Messages sent to Mapify will be a simple JSON object with an icao24 property, such as:


{
   "icao24": "12345"
}

Therefore, in order to avoid processing messages which do not comply with that format, you need to set your Data Feed message JSON schema as:



After you save your new Data Feed, you can check the MQTT connection parameters for that Data Feed below the JSON schema input box (you will need them later in this example).


Datasets — Where your data lives in Mapify


A Dataset is a structured data collection inside Mapify. It is where all your data is kept when hosted on Mapify.


You will need a Dataset to hold the airplane locations and related information, so go ahead and create an “Airplane Location” dataset from scratch, by clicking on the (+) button on the top right hand corner of the datasets list screen, selecting the “New Dataset” option. Select point as the geom field type (this means that this Dataset will hold Point features) before adding more fields.

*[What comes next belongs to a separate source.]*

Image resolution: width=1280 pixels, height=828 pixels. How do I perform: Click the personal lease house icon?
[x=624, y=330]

Add a few more fields to the Dataset as illustrated below and make sure the plane_id field’s primary key checkbox is checked:



Next, let’s add two more Datasets, this time by importing:

  1. Shapefile with World Countries data

  2. GeoJSON with World Airports data

You can get World Countries polygon shapefile from the World Bank data catalog here (you’ll need to extract the files to a local folder in your machine, and compress them again without including the encompassing folder).

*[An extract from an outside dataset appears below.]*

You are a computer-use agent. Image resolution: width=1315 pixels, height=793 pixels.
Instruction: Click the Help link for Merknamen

You can get World Airports points GeoJSON from the Humanitarian Data Exchange here.


In the Datasets list screen click again on the (+) button on the top right hand corner of the datasets list to add a new Dataset. Select the “Import File” option, make sure the correct source type is selected, and select respective file from your machine (for more information regarding uploading a shapefile or GeoJSON to Mapify, check the official documentation).



You should now have three Datasets in your datasets list screen:



Layers — Your data must be seen to make an impact


The next step is to create Layers based on the three Datasets you already created. In the Layers list screen click on the (+) button on the top right hand corner of the layers list to add a new Layer. Create the three layers as:


Airplane Location:

  • Layer Name: Airplane Location

  • Layer Type: Realtime

  • Layer Dataset: Airplane location

World — Countries:

  • Layer Name: World - Countries

  • Layer Type: GeoJSON

  • Layer Dataset: World - Countries

World — Airports:

  • Layer Name: World - Airports

  • Layer Type: GeoJSON

  • Layer Dataset: World - Airports


After all layers are created, be sure to publish the World Countries and World Airports layers by clicking on the “publish” button in each layer’s details screen. Wait until both layers have been published, and you should see something like this on your layers list screen:



You can now preview your layers (you won’t have data yet on the Airplanes Location layer, but you’ll be able to see the world countries and airports).



Workflows — This is where the magic happens!


Now the fun begins, as we will create a workflow that will handle incoming messages from the Data Feed we created earlier, process them using the Countries and Airports layers, and finally persist the information in the Airplane Location Dataset.


Let’s start by creating a new Workflow, and naming it “Airplane Flight Management”, as illustrated below:



The first step is to configure the Source of the Workflow, selecting the previously created “airplane-feed” Data Feed.



Next, we will need to get information regarding an airplane. The OpenSky Network is a non-profit association based in Switzerland. It aims at improving the security, reliability and efficiency of the air space usage by providing open access of real-world air traffic control data to the public.


We will be making an HTTP request to the OpenSky Network REST API using the airplane’s transponder code to obtain the latest data regarding its flight.


Drag an HTTP Response node from the Transformer nodes group to the free node under the Source node.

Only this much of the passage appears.